Collect from the data below each line with "settings".

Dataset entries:

● ● ● ● ● ● ●

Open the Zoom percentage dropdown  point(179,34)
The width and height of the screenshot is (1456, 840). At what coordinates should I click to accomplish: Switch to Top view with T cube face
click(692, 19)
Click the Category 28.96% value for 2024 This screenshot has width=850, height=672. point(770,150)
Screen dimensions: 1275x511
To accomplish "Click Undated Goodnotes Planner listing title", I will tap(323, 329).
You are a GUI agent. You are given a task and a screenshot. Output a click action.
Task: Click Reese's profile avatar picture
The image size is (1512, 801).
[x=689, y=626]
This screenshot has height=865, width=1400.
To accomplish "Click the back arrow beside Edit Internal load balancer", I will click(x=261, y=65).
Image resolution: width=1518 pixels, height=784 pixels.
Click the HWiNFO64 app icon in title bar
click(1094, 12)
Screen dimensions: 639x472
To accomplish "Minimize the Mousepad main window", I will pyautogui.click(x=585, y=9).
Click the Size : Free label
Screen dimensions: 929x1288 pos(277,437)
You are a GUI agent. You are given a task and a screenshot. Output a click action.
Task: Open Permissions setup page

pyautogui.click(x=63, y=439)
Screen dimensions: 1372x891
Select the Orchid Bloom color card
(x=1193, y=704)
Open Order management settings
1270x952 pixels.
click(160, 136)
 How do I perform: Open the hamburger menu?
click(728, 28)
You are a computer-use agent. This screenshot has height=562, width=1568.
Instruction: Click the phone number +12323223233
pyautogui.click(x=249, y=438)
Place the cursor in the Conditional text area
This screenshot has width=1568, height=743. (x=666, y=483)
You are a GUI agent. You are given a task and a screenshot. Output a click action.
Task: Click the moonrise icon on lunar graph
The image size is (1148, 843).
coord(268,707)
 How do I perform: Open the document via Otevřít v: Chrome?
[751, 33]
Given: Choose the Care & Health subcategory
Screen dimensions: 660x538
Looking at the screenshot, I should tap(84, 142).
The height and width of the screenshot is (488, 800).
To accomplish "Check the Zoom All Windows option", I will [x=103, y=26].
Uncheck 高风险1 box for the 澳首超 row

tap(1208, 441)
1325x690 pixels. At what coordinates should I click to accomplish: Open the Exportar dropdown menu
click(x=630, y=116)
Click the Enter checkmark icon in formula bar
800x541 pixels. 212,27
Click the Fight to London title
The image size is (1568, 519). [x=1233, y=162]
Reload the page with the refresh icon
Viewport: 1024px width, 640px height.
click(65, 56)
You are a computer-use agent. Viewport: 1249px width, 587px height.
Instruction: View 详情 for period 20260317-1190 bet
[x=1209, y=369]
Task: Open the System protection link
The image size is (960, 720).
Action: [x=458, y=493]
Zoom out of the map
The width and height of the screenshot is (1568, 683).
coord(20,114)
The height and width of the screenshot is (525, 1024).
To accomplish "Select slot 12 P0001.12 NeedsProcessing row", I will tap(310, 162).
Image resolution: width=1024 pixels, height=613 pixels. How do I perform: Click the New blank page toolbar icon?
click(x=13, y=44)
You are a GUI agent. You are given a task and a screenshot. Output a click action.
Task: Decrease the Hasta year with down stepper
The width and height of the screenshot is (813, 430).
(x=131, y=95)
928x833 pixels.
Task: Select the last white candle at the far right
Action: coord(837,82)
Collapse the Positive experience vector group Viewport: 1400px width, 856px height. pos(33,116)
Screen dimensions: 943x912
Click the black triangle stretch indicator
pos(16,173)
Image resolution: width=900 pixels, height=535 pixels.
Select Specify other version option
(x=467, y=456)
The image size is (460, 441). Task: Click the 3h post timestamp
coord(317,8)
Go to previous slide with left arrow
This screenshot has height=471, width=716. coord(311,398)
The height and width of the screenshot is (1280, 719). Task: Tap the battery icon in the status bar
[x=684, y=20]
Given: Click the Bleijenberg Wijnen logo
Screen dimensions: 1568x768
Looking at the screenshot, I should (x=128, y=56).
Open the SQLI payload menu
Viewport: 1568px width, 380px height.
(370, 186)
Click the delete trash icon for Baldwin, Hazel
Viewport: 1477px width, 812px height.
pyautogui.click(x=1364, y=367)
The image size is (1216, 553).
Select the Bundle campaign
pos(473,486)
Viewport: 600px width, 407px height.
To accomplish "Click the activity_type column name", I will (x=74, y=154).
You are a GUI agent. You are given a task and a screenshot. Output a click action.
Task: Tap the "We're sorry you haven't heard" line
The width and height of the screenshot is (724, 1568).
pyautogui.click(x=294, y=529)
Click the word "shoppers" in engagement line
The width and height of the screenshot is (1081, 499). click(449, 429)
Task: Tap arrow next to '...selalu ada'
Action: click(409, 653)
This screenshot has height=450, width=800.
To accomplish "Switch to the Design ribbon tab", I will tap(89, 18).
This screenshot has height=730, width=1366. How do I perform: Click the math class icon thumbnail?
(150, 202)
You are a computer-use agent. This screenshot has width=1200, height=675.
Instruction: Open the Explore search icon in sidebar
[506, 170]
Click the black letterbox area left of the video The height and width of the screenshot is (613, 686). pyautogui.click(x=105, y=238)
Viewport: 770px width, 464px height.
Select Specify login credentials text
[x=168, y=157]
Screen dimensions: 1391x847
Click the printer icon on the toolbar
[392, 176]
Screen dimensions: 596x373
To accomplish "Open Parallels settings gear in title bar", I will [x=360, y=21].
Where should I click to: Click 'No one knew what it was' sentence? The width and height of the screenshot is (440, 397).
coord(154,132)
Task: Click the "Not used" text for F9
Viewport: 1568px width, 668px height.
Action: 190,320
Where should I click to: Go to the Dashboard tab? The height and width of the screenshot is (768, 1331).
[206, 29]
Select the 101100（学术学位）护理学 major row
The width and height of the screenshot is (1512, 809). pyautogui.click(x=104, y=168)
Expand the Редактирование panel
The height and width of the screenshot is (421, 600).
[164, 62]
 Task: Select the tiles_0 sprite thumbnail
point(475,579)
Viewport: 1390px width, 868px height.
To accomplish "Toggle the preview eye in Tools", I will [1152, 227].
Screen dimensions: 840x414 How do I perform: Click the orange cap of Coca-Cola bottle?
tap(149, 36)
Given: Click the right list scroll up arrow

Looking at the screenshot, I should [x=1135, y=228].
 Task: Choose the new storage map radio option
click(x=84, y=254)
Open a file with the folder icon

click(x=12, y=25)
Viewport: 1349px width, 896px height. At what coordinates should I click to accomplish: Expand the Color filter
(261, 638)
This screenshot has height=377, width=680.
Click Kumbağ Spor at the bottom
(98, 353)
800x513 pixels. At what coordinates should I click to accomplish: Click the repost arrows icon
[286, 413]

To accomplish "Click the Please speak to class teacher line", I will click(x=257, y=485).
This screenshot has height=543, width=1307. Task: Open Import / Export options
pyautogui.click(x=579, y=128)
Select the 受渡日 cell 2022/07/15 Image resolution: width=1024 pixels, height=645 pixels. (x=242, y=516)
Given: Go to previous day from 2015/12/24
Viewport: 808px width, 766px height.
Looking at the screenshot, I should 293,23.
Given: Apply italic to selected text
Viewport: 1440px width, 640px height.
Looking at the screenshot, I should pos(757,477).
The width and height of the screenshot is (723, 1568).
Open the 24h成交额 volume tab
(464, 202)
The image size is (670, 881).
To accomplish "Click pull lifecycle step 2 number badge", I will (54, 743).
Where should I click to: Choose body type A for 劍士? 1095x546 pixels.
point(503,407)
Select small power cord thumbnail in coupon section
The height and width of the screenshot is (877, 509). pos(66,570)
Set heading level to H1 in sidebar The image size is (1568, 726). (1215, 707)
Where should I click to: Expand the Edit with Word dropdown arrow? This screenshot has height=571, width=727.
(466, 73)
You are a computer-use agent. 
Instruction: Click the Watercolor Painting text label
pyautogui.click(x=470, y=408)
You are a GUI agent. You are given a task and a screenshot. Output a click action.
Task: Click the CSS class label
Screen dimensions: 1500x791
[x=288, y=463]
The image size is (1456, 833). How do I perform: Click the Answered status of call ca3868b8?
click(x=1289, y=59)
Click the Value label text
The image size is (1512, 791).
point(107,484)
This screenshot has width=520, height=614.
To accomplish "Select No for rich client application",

● ● ● ● ● ● ●

_Reply_
Open Order management settings
To accomplish "Open Parallels settings gear in title bar", I will [x=360, y=21].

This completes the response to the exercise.